I don’t see the justification of doing full url validation for href links though (beyond javascript:) as those shouldn’t do anything until the user actually click on them. I also noticed custom protocols like git: or osu: which is valid href attribute is also broken.
No, really, what is it? Where can I read about it?
I’ve seen about stripping out other attributes (onclick etc) or removing javascript: in hrefs but I’ve never seen needing validation for any other type of links.
Most of the stuff mentioned here seem to be around sanitizing image src attribute though (at least the ones that relate to rendering feed content).
Unlike image src, anchor href doesn’t seem to be affected as nothing should need to do anything with it (unless ttrss somewhere in the process tries to download everything in href? that would be weird).
Just to be clear: I’m not suggesting to relax the existing url validation that’s being used by a lot of things. It’s just validation for feed content’s anchor href attribute should be different/minimal as those are inert until clicked by the user themselves.
There’s a linked PDF from the security researchers in that thread that goes into great detail about the vectors of attack, etc. There are also several other threads on this forum that I was able to find with a few keyword searches: filter, validate, url, etc.

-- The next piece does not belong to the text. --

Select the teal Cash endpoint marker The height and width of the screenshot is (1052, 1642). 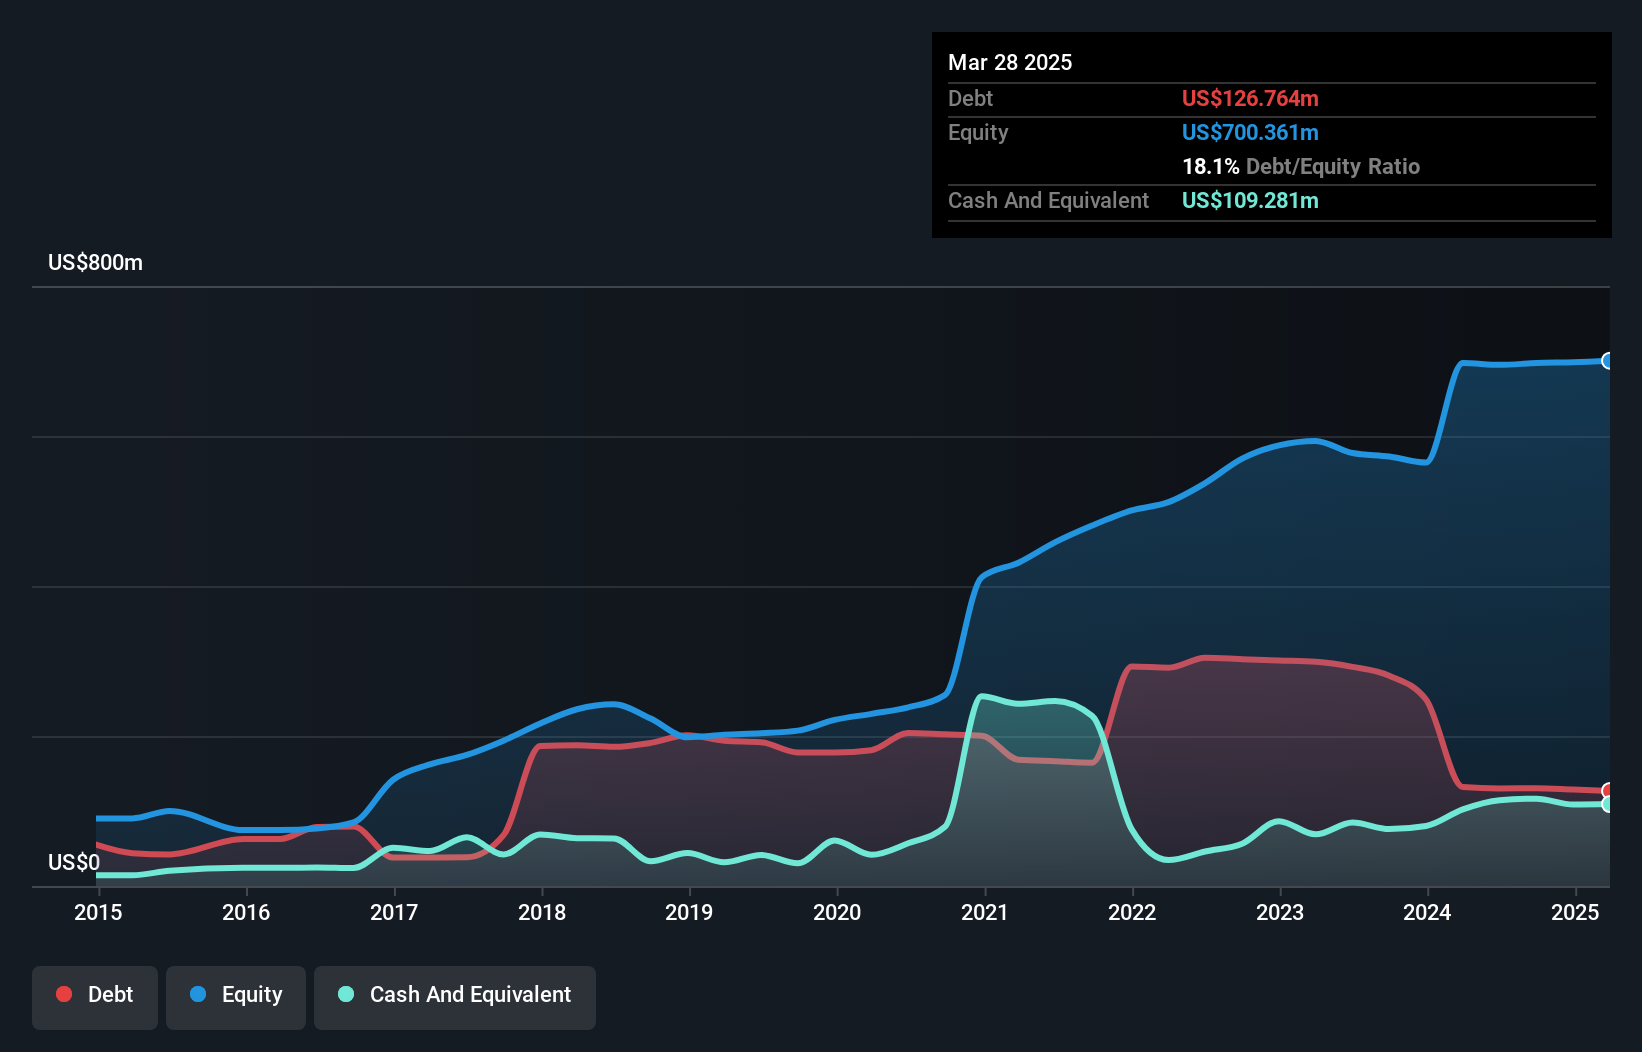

Don’t you think URLs should be validated before being served to the user? In a properly designed application, wouldn’t you expect that? Can you imagine any possible problem with TT-RSS just blindly passing along whatever data it comes across to the user?
For anchor link href attribute? Beyond removing javascript: links and making sure rel=noreferrer is set when target is _blank, I don’t think so. Even the rel thing isn’t needed anymore in recent browsers. Browsers don’t generally do anything with those until user click on those.

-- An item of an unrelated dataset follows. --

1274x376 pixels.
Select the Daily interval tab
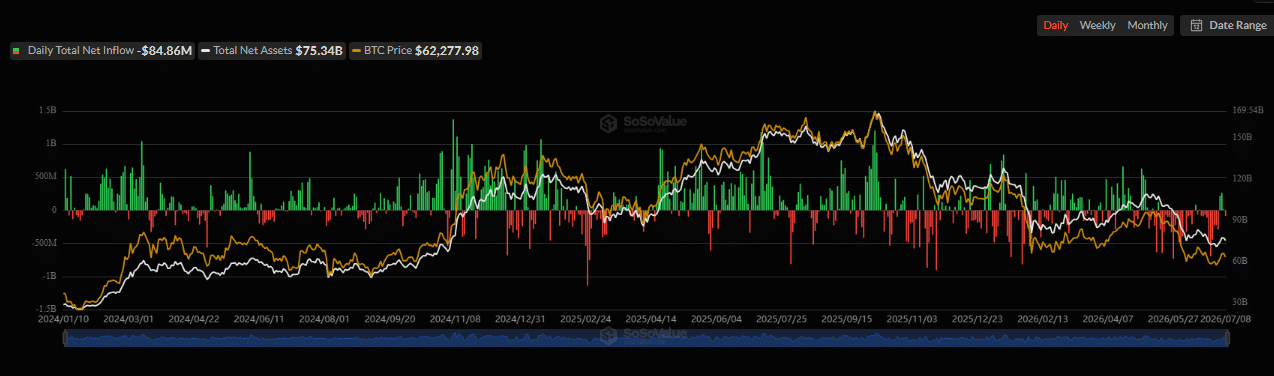click(1056, 26)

Unless I’m missing something here? I’m interested if you know any danger I’m unaware of.
Vulnerabilities are often layered together. It can start with a trusted web site whose editor credentials become compromised, leading to a malicious actor changing URLs. Those URLs are fetched through a feed reader, which are then clicked by an end user who’s using a browser with a zero-day exploit on improperly crafted HREF attributes. This leads to the browser breaking out of the operating system sandbox, which then exploits the OS kernel and results in full access to the computer.
The idea is that everyone at every stage does everything correct so if there’s a failure at some point the affects are mitigated. Ensuring URLs are valid is one of those steps and it’s so frickin’ easy to do, why not do it?
some imbecile with an anime userpic clicking on something, owning himself, and coming here crying because “tt-rss did it” is already bad enough, the rest has been explained by @JustAMacUser.
Actually I noticed non-ascii characters in path is fine (for example https://google.com/テスト/) because there’s separate rawurlencode/rawurldecode for path before passed to filter_var but there’s none for query string.
So the validator really only “validates” query string…